108. In the light of the foregoing, the Court dismisses the Government's preliminary objection as to non-exhaustion of domestic remedies.

2. The alleged breach of Article 3 under its procedural limb

(a) General principles
109. The Court reiterates its settled case-law to the effect that where an individual raises an arguable claim that he has been seriously ill-treated in breach of Article 3, that provision, read in conjunction with the State's general duty under Article 1 of the Convention to "secure to everyone within their jurisdiction the rights and freedoms defined in... [the] Convention", requires by implication that there should be an effective official investigation. An obligation to investigate "is not an obligation of result but of means": not every investigation should necessarily be successful or come to a conclusion which coincides with the claimant's account of events; however, it should in principle be capable of leading to the establishment of the facts of the case and, if the allegations prove to be true, to the identification and punishment of those responsible.

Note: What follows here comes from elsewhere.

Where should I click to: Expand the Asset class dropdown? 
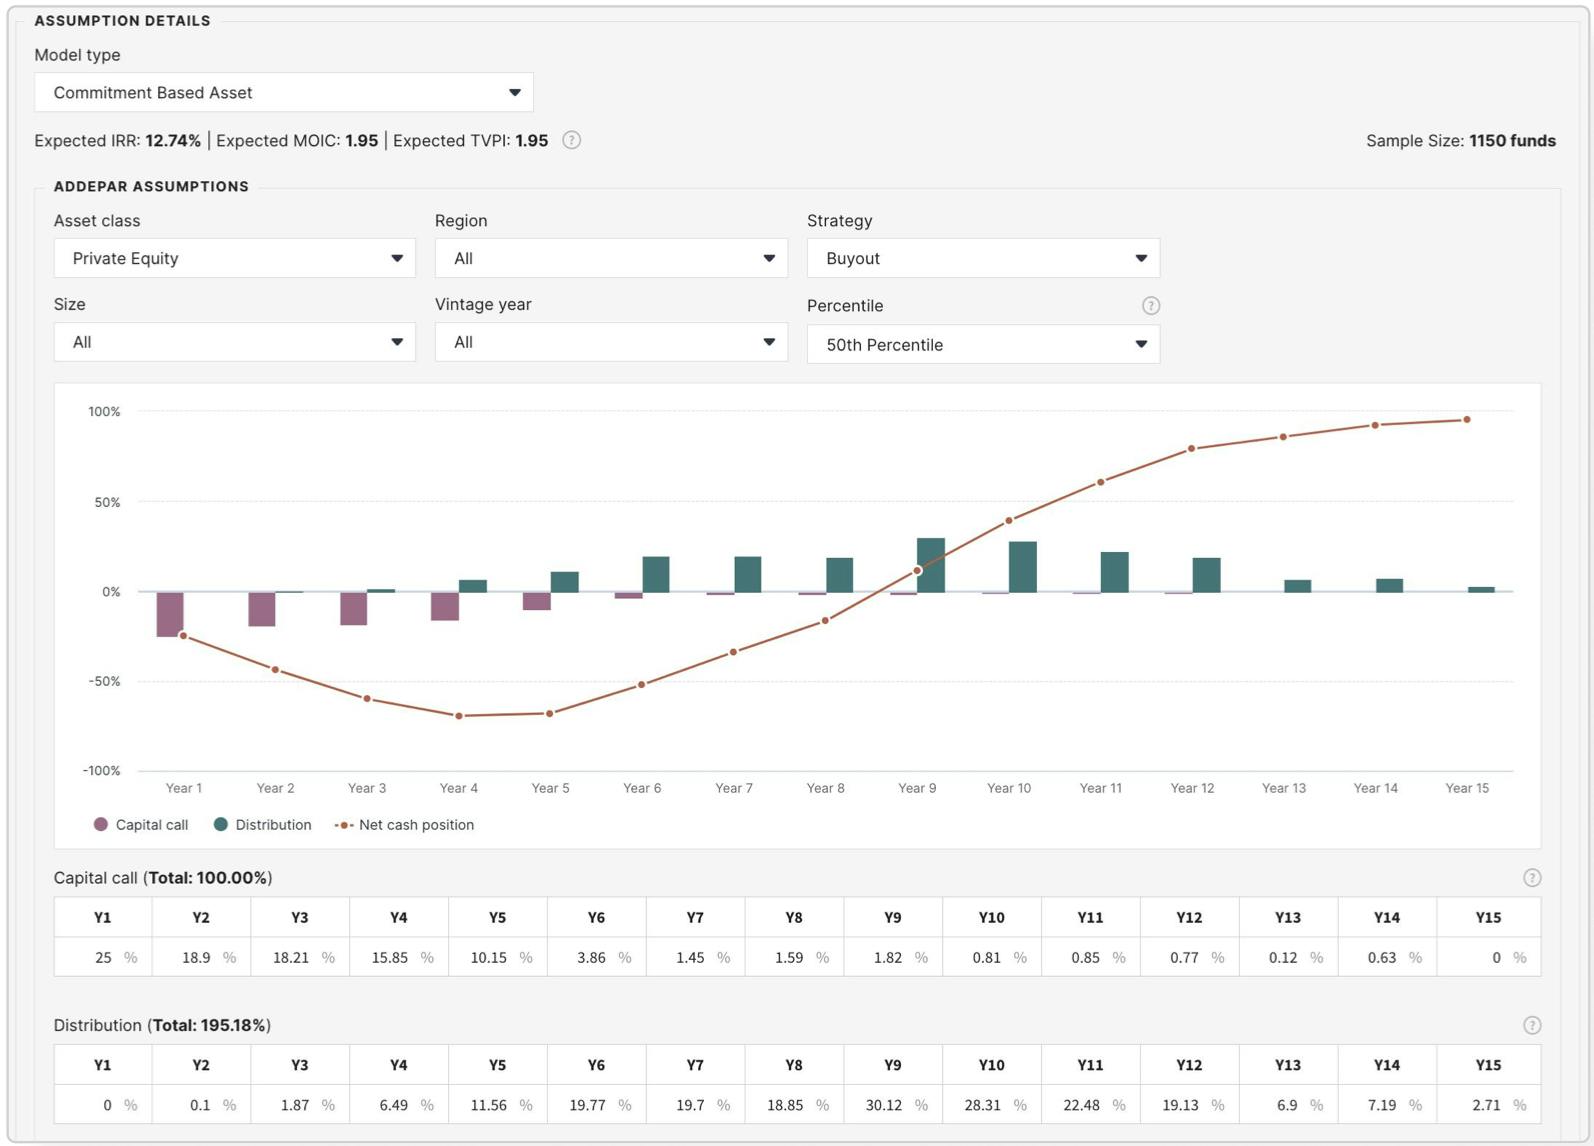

110. The investigation of arguable allegations of ill-treatment must be thorough. That means that the authorities must always make a serious attempt to find out what happened and should not rely on hasty or ill-founded conclusions to close their investigation or as the basis of their decisions. They must take all reasonable steps available to them to secure the evidence concerning the incident, including, inter alia, a detailed statement concerning the allegations from the alleged victim, eyewitness testimony, forensic evidence and, where appropriate, additional medical certificates apt to provide a full and accurate record of the injuries and an objective analysis of the medical findings, in particular as regards the cause of the injuries. Any deficiency in the investigation which undermines its ability to establish the cause of injuries or the identity of the persons responsible will risk falling foul of this standard. The investigation into the alleged ill-treatment must be prompt. Lastly, there must be a sufficient element of public scrutiny of the investigation or its results; in particular, in all cases, the complainant must be afforded effective access to the investigatory procedure (see, among many other authorities, Assenov and Others v. Bulgaria, 28 October 1998, §§ 102 et seq., Reports of Judgments and Decisions 1998-VIII; Mikheyev v. Russia, No. 77617/01, §§ 107 - 108, 26 January 2006; and Petropoulou-Tsakiris v. Greece, No. 44803/04, § 50, 6 December 2007).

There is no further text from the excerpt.